With Google making their cloud computing pitch to 400 CIOs today, how many of them are thinking about the effect on their business when taking many traditional IT roles offsite to cloud providers? I'm not talking about something as (comparatively) simple as outsourcing tech support, but rather asking the question of what happens to IT skills and knowledge when the people who have key skills are no longer employed in-house.

Senior IT personnel are expensive for a reason; ideally, you are paying them for their ability to apply their skills and experience to solve your business problems and to allow you to gain a competitive business advantage by utilizing the technology where there expertise resides to your best advantage.

But when you no longer need these skills to be there for day to day operations you'll need to find a new justification to keep these people (and skill sets) available, and it's going to be a lot harder to justify the bottom line expense of full time employees when your line-of-business IT needs are being delivered externally.

There are, and will continue to be, a wealth of corporate computing consultancies who will be happy to take your money and deliver consultants to solve your business problems.
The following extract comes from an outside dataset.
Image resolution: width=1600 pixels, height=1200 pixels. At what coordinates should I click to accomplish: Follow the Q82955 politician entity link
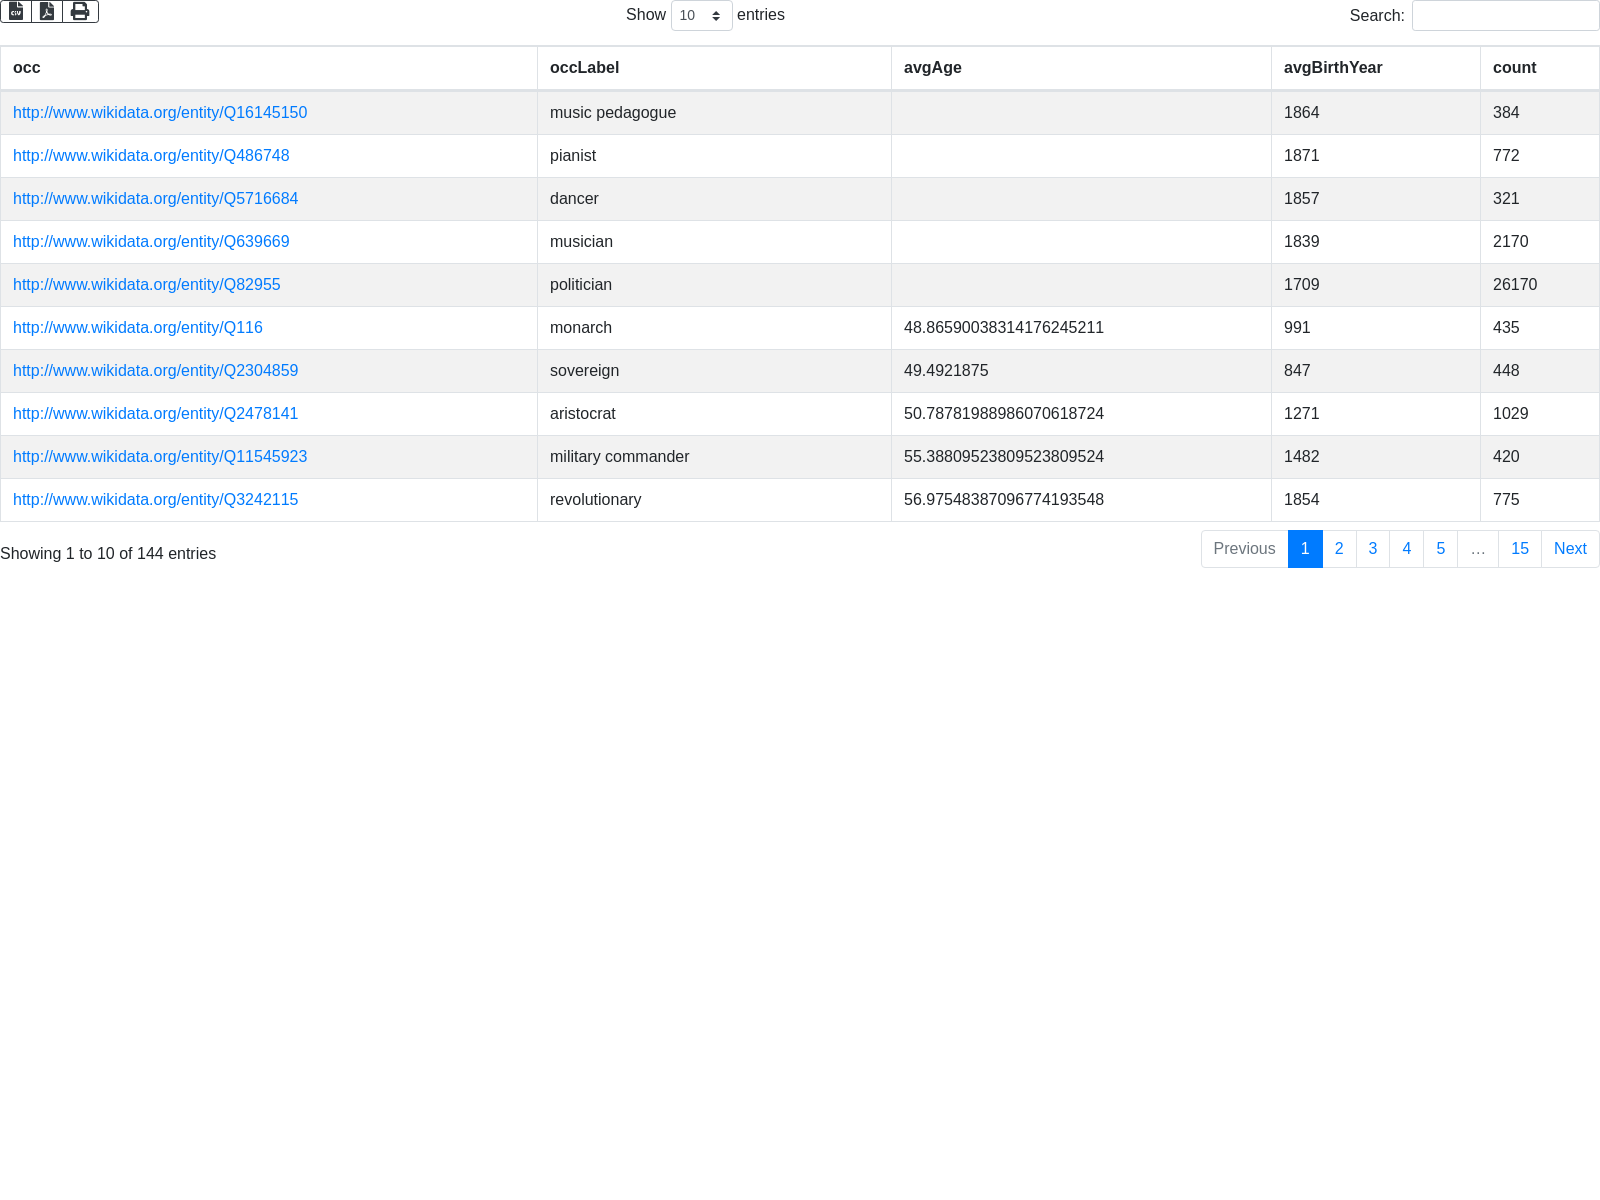pyautogui.click(x=146, y=285)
But the traditional consulting gig is on a project basis, even if it's a long-term one. So while you will be able to define the business needs of the project, managing the technical expectations will become more difficult.  Internal IT specialists not only have the skill-set to find the best way to utilize IT, they are motivated to find the best way to utilize their technological expertise to drive the business process. What will it cost to get consultants up to speed with your entire business model and motivate them to focus on your business needs beyond the scope of individual projects?

I talk to project managers all of the time who are responsible for monitoring projects that are completely outsourced and rarely do I hear stories of happy customers and first pass success.  These mid-level managers are critical in getting the projects completed and they are often the ones who ride herd on the outsourced technical staffs, even though the consulting contracts are very specific in terms of performance and deliverables.

To a large extent, these middle managers mask the potential problems with the outsourced contractors, because they hide both actual and potential problems from more senior management; not because they want to hide something, but because they are compelled to get the jobs done and senior IT sees only the successful project completion and not the arduous path that the project took. And no, I'm not saying that every outsourced contract is a source of problems, just that it is a common enough issue that IT middle management I deal with on a regular basis comments on it. And as more services move to the cloud, there will be little motivation for any but large enterprise IT to keep any significant middle management presence.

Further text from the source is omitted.